Passage shown:
=======
Hi all,

I'm looking for a replacement of the packusdw MMX instruction, because it simply doesn't exist... Obviously it's easy to find an equivalent code sequency, but I'm really searching for the fastest way possible.

Ok, the problem is that I have 4 floating-point values in an SSE register, and I want to store them as 0.16 fixed-point unsigned integers in an MMX register. If the packusdw instruction existed, this would be as simple (and fast) as:

mulps xmm0, _65536
cvtps2pi mm0, xmm0
movhlps xmm0, xmm0
cvtps2pi mm1, xmm0
packusdw mm0, mm1

Floating-point numbers outside the [0, 1] range should wrap around, not be saturated, as expected for a packusdw instruction. So it merely has to select the lowest 16-bit from the doublewords and pack them together. The best equivalent I found so far is:

pshufw mm0, mm0, 0x08
pshufw mm1, mm1, 0x08
punpckldq mm0, mm1

Unfortunately this is the greatest bottleneck in my code. The mulplication by 65536 is actually done early on, so the lack of packusdw makes my code 50% longer. :shock: So I really need an alternative way of doing this.

If you got any ideas, anything at all, please let me know! Thanks.
Posted on 2004-10-20 08:17:05 by C0D1F1ED
Anyone? This is for texture mapping.

The complete calculation is that I have four u-coordinates in one SSE register, and four v-coordinates in another. They have to be converted to integer and combined together to get the offset in the texture map. Then sixteen texels are read, multiplied by the integer fractions for bilinear filtering, and combined to form four samples. My 'best' result so far 90 clock cycles -per sample- on a highly efficient Pentium M. :cry: What bothers me is that there's only 180 instructions (for four), so the processor executes one instruction every two clock cycles. I hoped it was the other way around...

I'm aiming for 75 clock cycles, so if anyone has any idea to optimize these steps, please let me know!
Posted on 2004-10-21 04:25:08 by C0D1F1ED
=======
Given information:
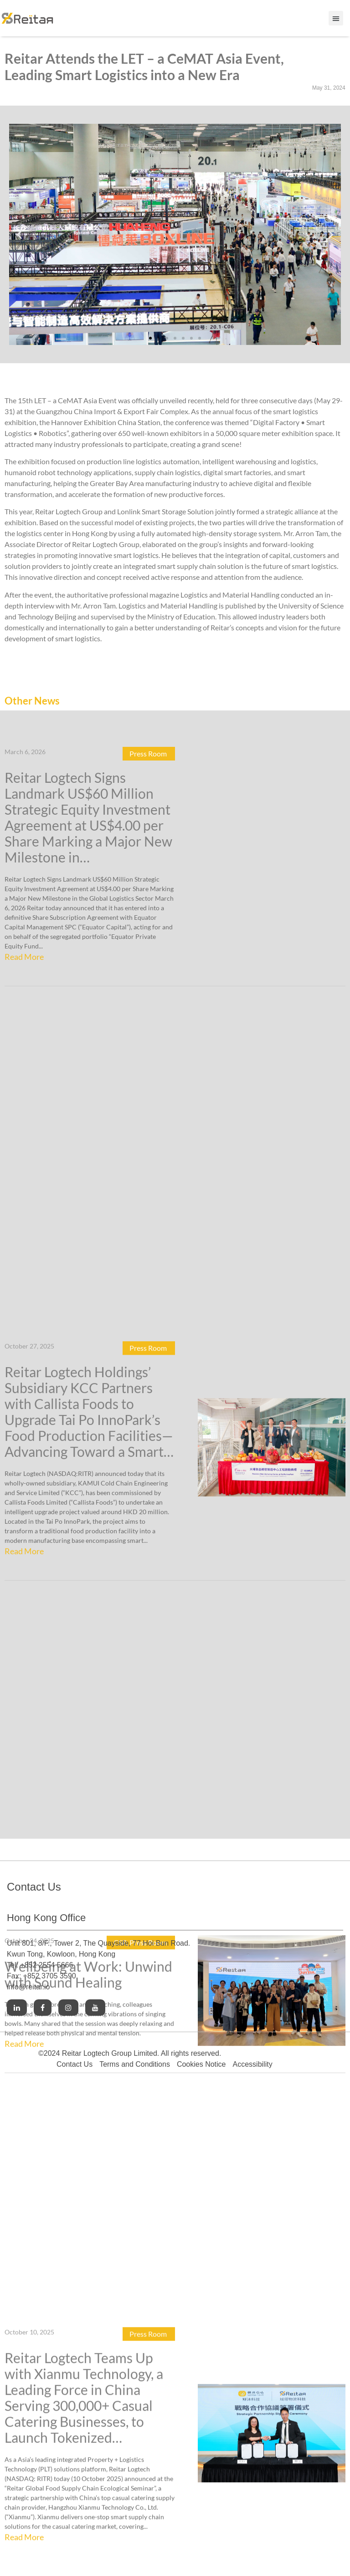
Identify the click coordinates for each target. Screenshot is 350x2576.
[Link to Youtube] (95, 2008)
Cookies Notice (201, 2064)
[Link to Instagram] (68, 2008)
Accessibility (253, 2064)
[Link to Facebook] (42, 2008)
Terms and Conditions (134, 2064)
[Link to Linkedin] (17, 2008)
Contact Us (75, 2064)
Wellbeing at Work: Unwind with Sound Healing (88, 1570)
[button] (19, 234)
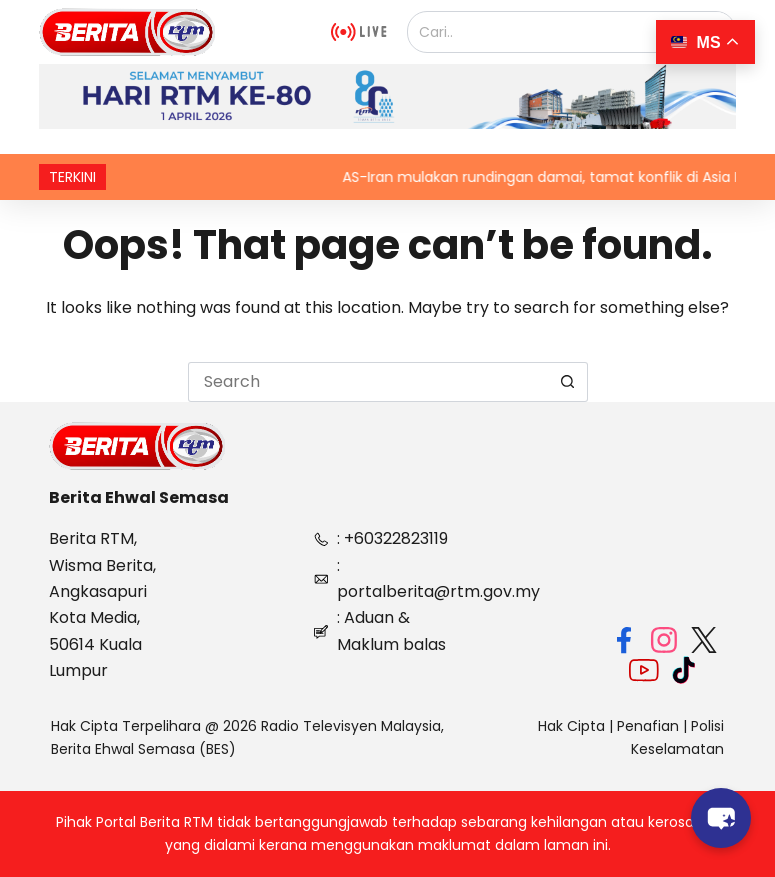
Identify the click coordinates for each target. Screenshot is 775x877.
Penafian (648, 726)
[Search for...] (368, 382)
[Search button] (568, 382)
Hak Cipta (571, 726)
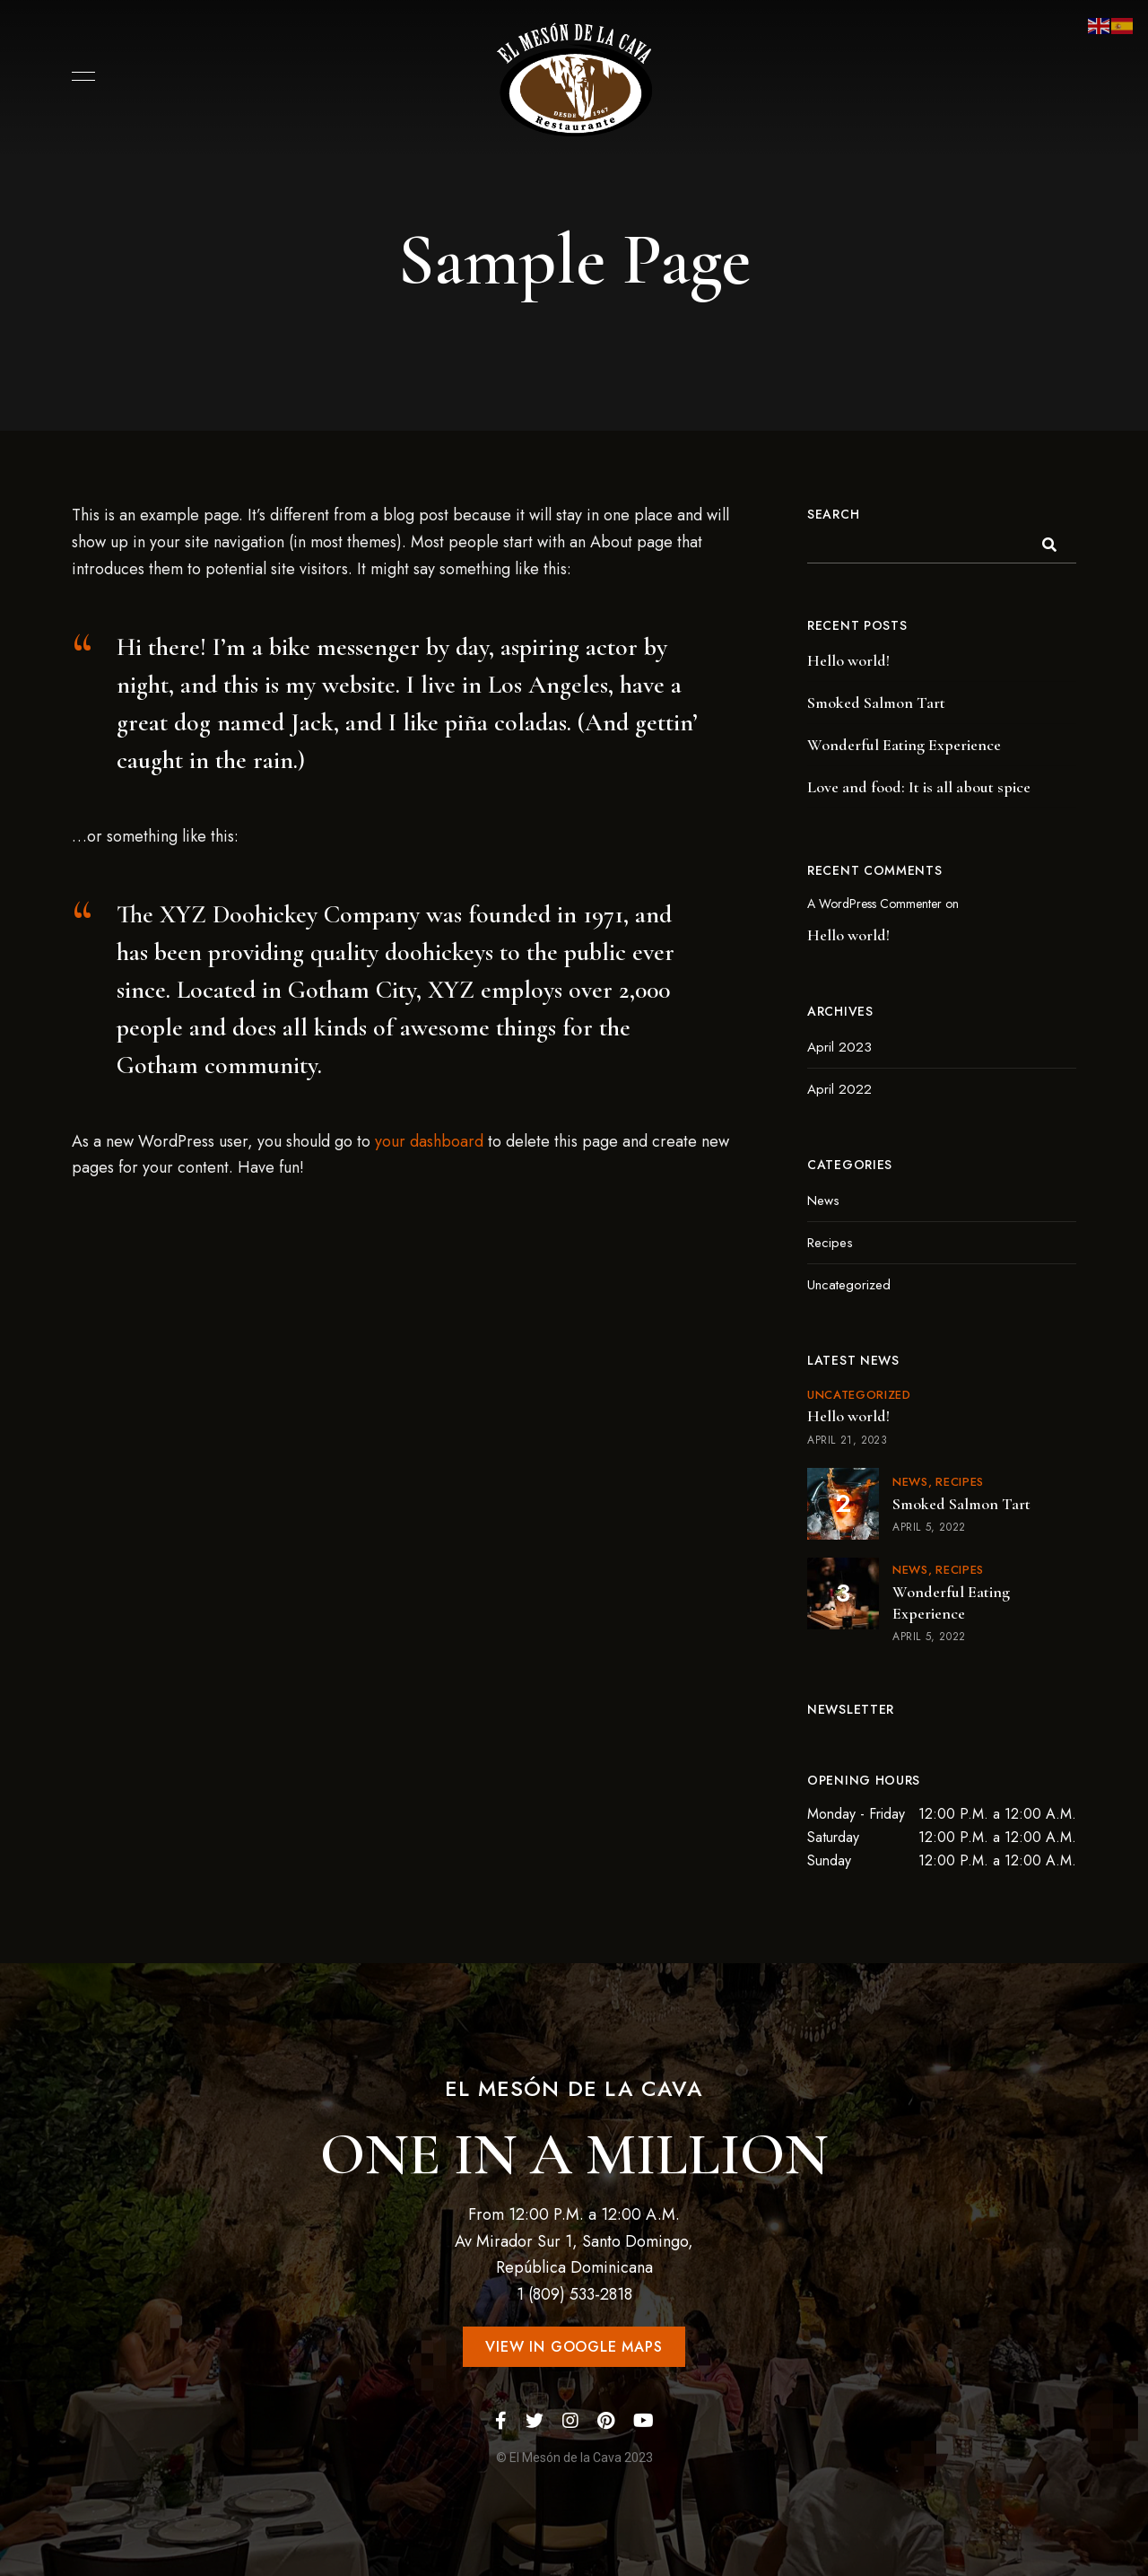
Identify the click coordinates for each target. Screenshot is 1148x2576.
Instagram (570, 2421)
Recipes (830, 1243)
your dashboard (429, 1141)
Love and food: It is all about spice (919, 787)
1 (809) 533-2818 (574, 2294)
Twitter (535, 2421)
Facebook (501, 2421)
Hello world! (848, 660)
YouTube (643, 2421)
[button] (573, 2347)
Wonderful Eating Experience (904, 745)
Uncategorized (849, 1285)
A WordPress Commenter (874, 904)
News (823, 1200)
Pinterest (605, 2421)
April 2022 (839, 1089)
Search (833, 514)
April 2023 (839, 1047)
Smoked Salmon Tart (876, 702)
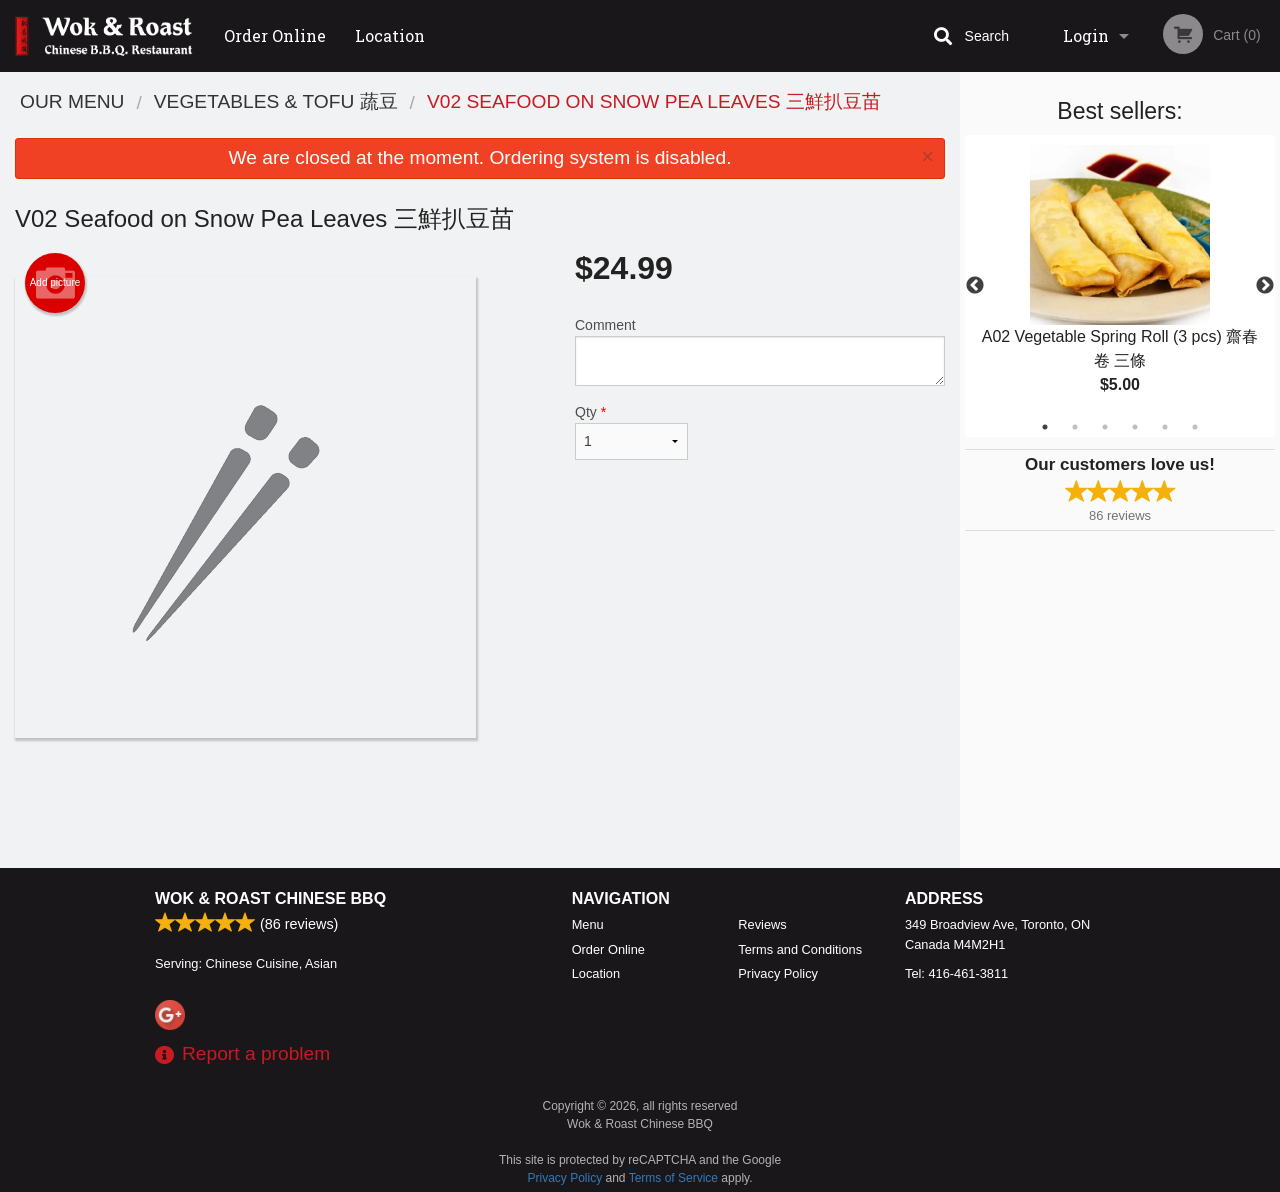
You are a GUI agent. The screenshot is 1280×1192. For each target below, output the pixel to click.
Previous (975, 286)
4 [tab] (1135, 427)
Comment (760, 351)
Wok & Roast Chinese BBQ (270, 898)
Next (1265, 286)
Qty (631, 432)
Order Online (275, 35)
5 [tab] (1165, 427)
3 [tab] (1105, 427)
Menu (588, 924)
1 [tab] (1045, 427)
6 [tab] (1195, 427)
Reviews (762, 924)
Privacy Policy (778, 973)
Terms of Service (673, 1178)
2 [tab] (1075, 427)
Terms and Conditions (800, 949)
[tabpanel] (1120, 286)
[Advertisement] (480, 803)
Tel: (956, 973)
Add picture (55, 283)
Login (1086, 35)
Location (390, 35)
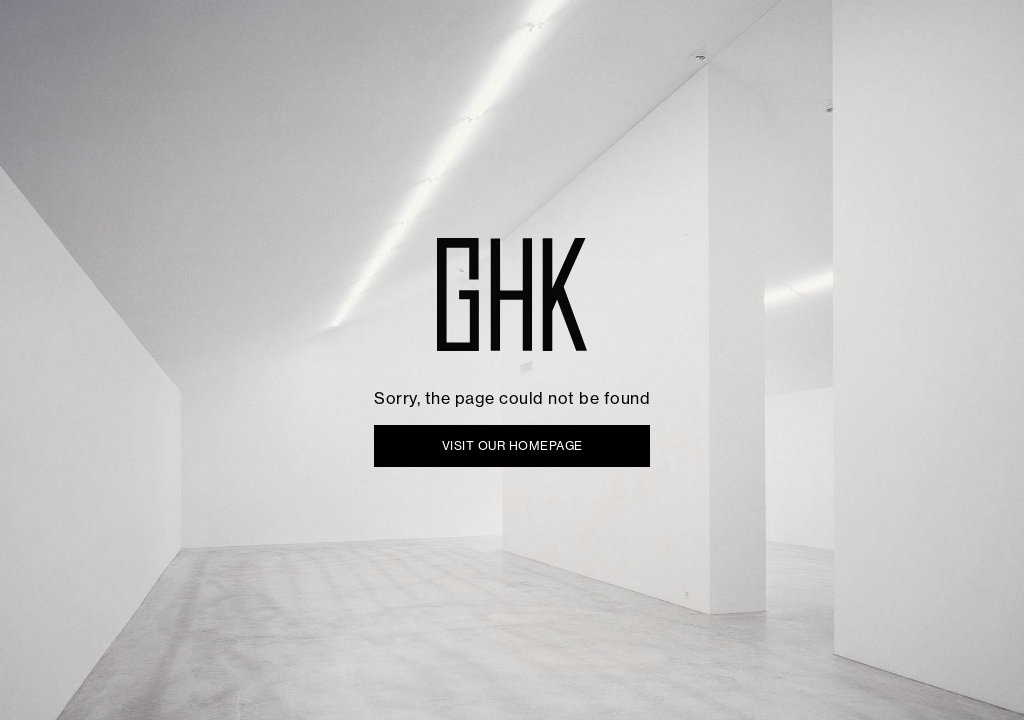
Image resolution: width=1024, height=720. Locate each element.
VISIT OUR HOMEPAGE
=======
Objective:
Can you reproduce the complete forum thread on replacing the packusdw instruction, word for word?

Output of the task:
Hi all,

I'm looking for a replacement of the packusdw MMX instruction, because it simply doesn't exist... Obviously it's easy to find an equivalent code sequency, but I'm really searching for the fastest way possible.

Ok, the problem is that I have 4 floating-point values in an SSE register, and I want to store them as 0.16 fixed-point unsigned integers in an MMX register. If the packusdw instruction existed, this would be as simple (and fast) as:

mulps xmm0, _65536
cvtps2pi mm0, xmm0
movhlps xmm0, xmm0
cvtps2pi mm1, xmm0
packusdw mm0, mm1

Floating-point numbers outside the [0, 1] range should wrap around, not be saturated, as expected for a packusdw instruction. So it merely has to select the lowest 16-bit from the doublewords and pack them together. The best equivalent I found so far is:

pshufw mm0, mm0, 0x08
pshufw mm1, mm1, 0x08
punpckldq mm0, mm1

Unfortunately this is the greatest bottleneck in my code. The mulplication by 65536 is actually done early on, so the lack of packusdw makes my code 50% longer. :shock: So I really need an alternative way of doing this.

If you got any ideas, anything at all, please let me know! Thanks.
Posted on 2004-10-20 08:17:05 by C0D1F1ED
Anyone? This is for texture mapping.

The complete calculation is that I have four u-coordinates in one SSE register, and four v-coordinates in another. They have to be converted to integer and combined together to get the offset in the texture map. Then sixteen texels are read, multiplied by the integer fractions for bilinear filtering, and combined to form four samples. My 'best' result so far 90 clock cycles -per sample- on a highly efficient Pentium M. :cry: What bothers me is that there's only 180 instructions (for four), so the processor executes one instruction every two clock cycles. I hoped it was the other way around...

I'm aiming for 75 clock cycles, so if anyone has any idea to optimize these steps, please let me know!
Posted on 2004-10-21 04:25:08 by C0D1F1ED